Como siempre, el problema de reclutamiento fue el más engorroso, pues con este o aquel pretexto, los blancos rehuían engrosar las filas del ejército. Los más de los señoritos encontraron motivos para eludir el servicio militar. Muchos habían huido al extranjero; otros se quedaban en casa porque eran hijos de un señorón, porque eran sobrinos del obispo, porque eran ahijados del alcalde, porque eran protegidos de un fulano o bien porque tenían bien cubiertos de oro riñones e hígados. Para subsanar esta dificultad, se recurrió de nuevo a los indios. De grado o por fuerza, los infelices caían en el garlito.
A los que de buena voluntad sentaban plaza les llamó hidalgos y con este título se pretendió halagar su orgullo y predisponerlos a la lucha. Los forzados, como es natural, se mostraban reacios a toda disciplina; desertaban en la primera oportunidad y con sus actos de insubordinación ponían en peligro la fuerza del ejército.
Con todo y todo, las primeras guerrillas –compuestas de cincuenta o de cien hombres– fueron despachadas con el objeto de acosar a los rebeldes que andaban por ahí a salto de mata.
Fue dispareja la suerte que corrieron estas guerrillas, pues unas tuvieron buen éxito, otras sufrieron derrotas lamentables.
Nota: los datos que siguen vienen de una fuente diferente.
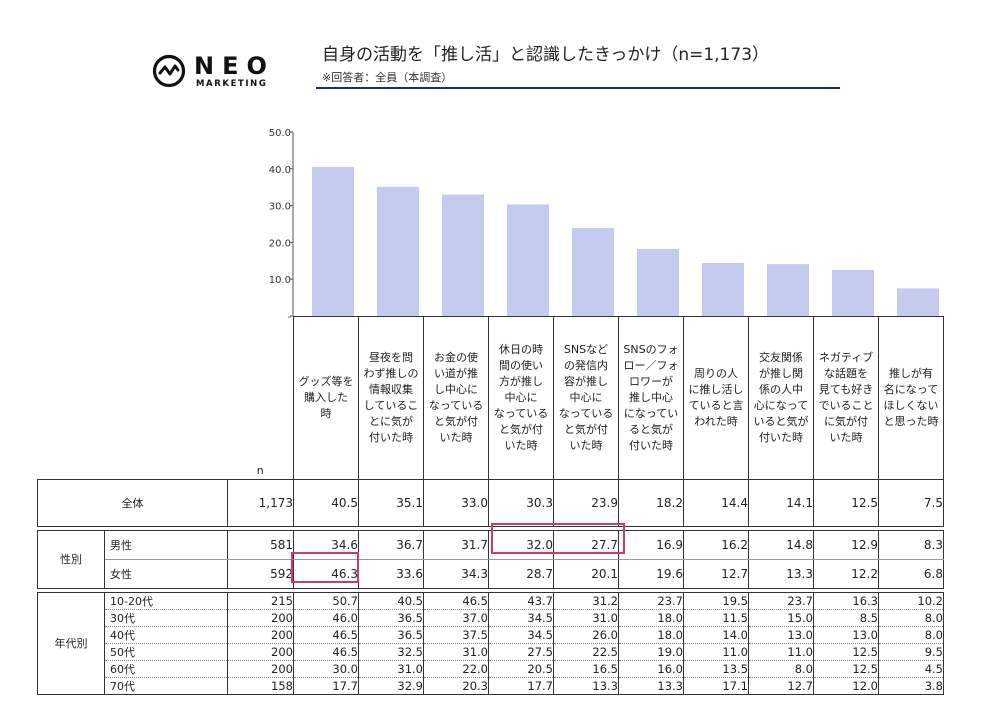  Describe the element at coordinates (326, 618) in the screenshot. I see `age-row-value: 46.0` at that location.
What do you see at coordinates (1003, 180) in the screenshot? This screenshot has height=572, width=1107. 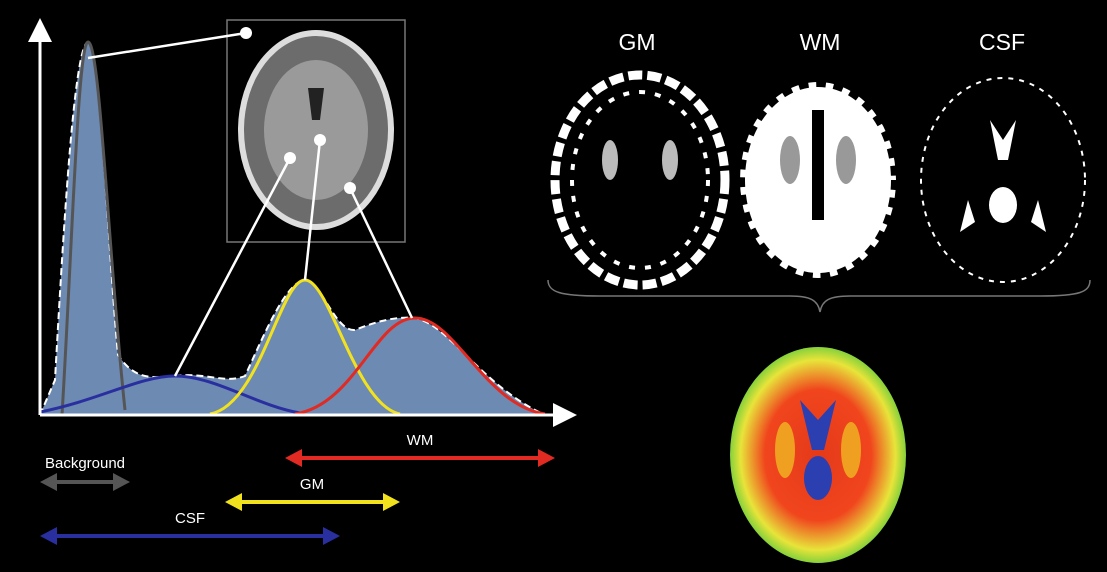 I see `csf-map` at bounding box center [1003, 180].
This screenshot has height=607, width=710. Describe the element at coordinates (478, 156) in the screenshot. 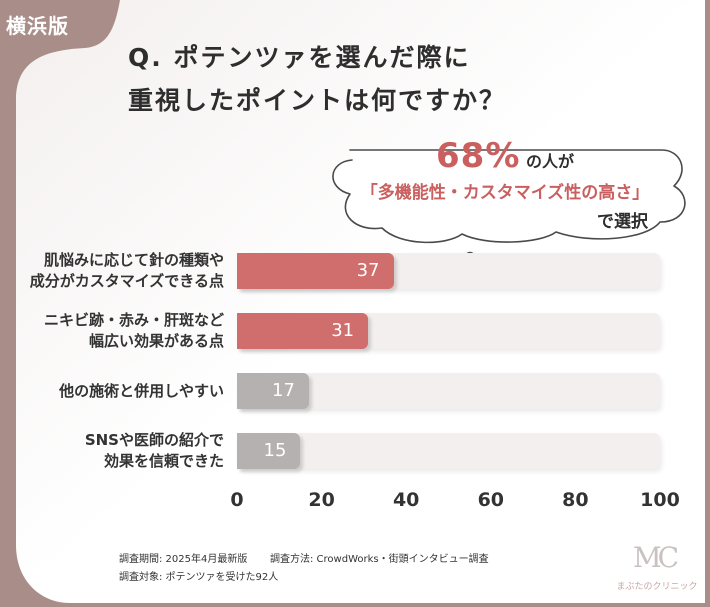

I see `callout-percent: 68%` at that location.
La que se dirigió a Tixmeuac dispersó los grupos indios que encontró en su tránsito y la destinada a Teabo causó estragos entre los que merodeaban por Cantamayec y Chulul. En cambio, la enviada a Becanchén tuvo un fin desastroso. Sitiada por numerosos indios, se vio en la necesidad de replegarse, abriéndose paso a sangre y fuego. No se salvó ni la mitad de la tropa. Igual descalabro tuvo la que salió de Tekax con el objeto de auxiliar a los retenes de las cercanías. Al principio logró dispersar algunos núcleos rebeldes, pero, de pronto, se vio perseguida y sólo a costa de pérdidas pudo volver a su cuartel. Ante el fracaso de estas guerrillas, Rosado abandonó el plan y se dedicó a reorganizar su ejército para emprender una nueva campaña que cubriera los sectores de Oriente y del Sur, por aquel entonces ya prácticamente en manos de los rebeldes.